Kommt die Revolution im Energiesektor?
Sektor Energie und Versorger: Wie Sie die Potenziale des disruptiven Umbruchs nutzen können, vermittelt LBBW-Sektorexperte Dr. Marcel Zürn.
Der Strom kommt weiterhin aus der Steckdose, doch alles andere im Energiesektor ändert sich grundlegend. Der Klimawandel – und eng damit verbunden: die Energiewende – ist eine zentrale Herausforderung der heutigen Zeit. Der Ausstieg aus der Kohle und der Kernenergie ist beschlossen, doch der vollständige Umstieg auf regenerative Energien ist ein Kraftakt. Für den Übergang wird Erdgas in der kombinierten Erzeugung von Strom und Wärme immer wichtiger, muss langfristig aber auch durch CO2-freie Alternativen abgelöst werden. Gleichzeitig werden für eine vollständige Dekarbonisierung Wasserstoffprojekte vorangetrieben, die neben dem Stromsektor auch die Bereiche Wärme und Mobilität umfassen. „In Zeiten des Umbruchs müssen erprobte Geschäftsmodelle der Energiewirtschaft auf den Prüfstand gestellt und zukunftsfähig gemacht werden. Genau da setzen wir an“, sagt Dr. Marcel Zürn, Sektorexperte der LBBW für Energie und Versorger.

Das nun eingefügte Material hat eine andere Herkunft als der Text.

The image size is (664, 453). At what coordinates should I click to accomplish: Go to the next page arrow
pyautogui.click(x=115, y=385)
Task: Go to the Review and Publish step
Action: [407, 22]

Windkraft und Photovoltaik auf Rekordniveau
Bruttostromerzeugung in Deutschland 2020
Im Sinne einer nachhaltigen Treibhausgasreduktion im Energiesystem kommt dem weiteren ambitionierten Ausbau der erneuerbaren Energien eine zentrale Rolle zu. Durch die fluktuierende Einspeisung von Strom aus Sonne und Wind und wegen der schwankenden Nachfrage wird die Regelung des Systems komplexer, und Energiespeicher werden künftig an Bedeutung gewinnen.
Die Herausforderungen im Energiemarkt
Die Energieversorgung wird immer komplexer, wenn zunehmend konventionelle Kraftwerke stillgelegt und fluktuierende erneuerbare Energien zugebaut werden.
Der Ausbau der Elektromobilität braucht eine umfassende Ladeinfrastruktur. Hier treffen Wettbewerber aus völlig unterschiedlichen Branchen aufeinander.
Dezentrale Energieversorgung löst zentrale Energieversorger ab, gleichzeitig werden Transport und Speicherung von Energie immer wichtiger.
Kunden wandeln sich zu aktiven Beteiligten der Energiewende. Gleichzeitig ist die Akzeptanz der Bürger bei den grundlegenden Umwälzungen im Rahmen der Energiewende wichtiger denn je.
Die Energiebranche ist geprägt von langen Investitionszyklen mit hohen Summen, doch zugleich konfrontiert mit einem schnell agierenden Wettbewerb aus unterschiedlichen Branchen. Es gibt ein neues Rennen um die Vorherrschaft, zum Beispiel im Bereich der Elektromobilität. Die Frage ist hier, wer die Ladeinfrastruktur am Ende wirklich bereitstellt: Machen das die Energieversorger, die Ölkonzerne oder die Automobilhersteller? „Die Energiewirtschaft ist immer noch in einem Prozess des Suchens und Findens“, sagt LBBW-Sektorexperte Dr. Marcel Zürn.
Derzeit werden alle klassischen Strukturen infrage gestellt. Entscheidend ist, wer sich mit welcher Strategie behauptet.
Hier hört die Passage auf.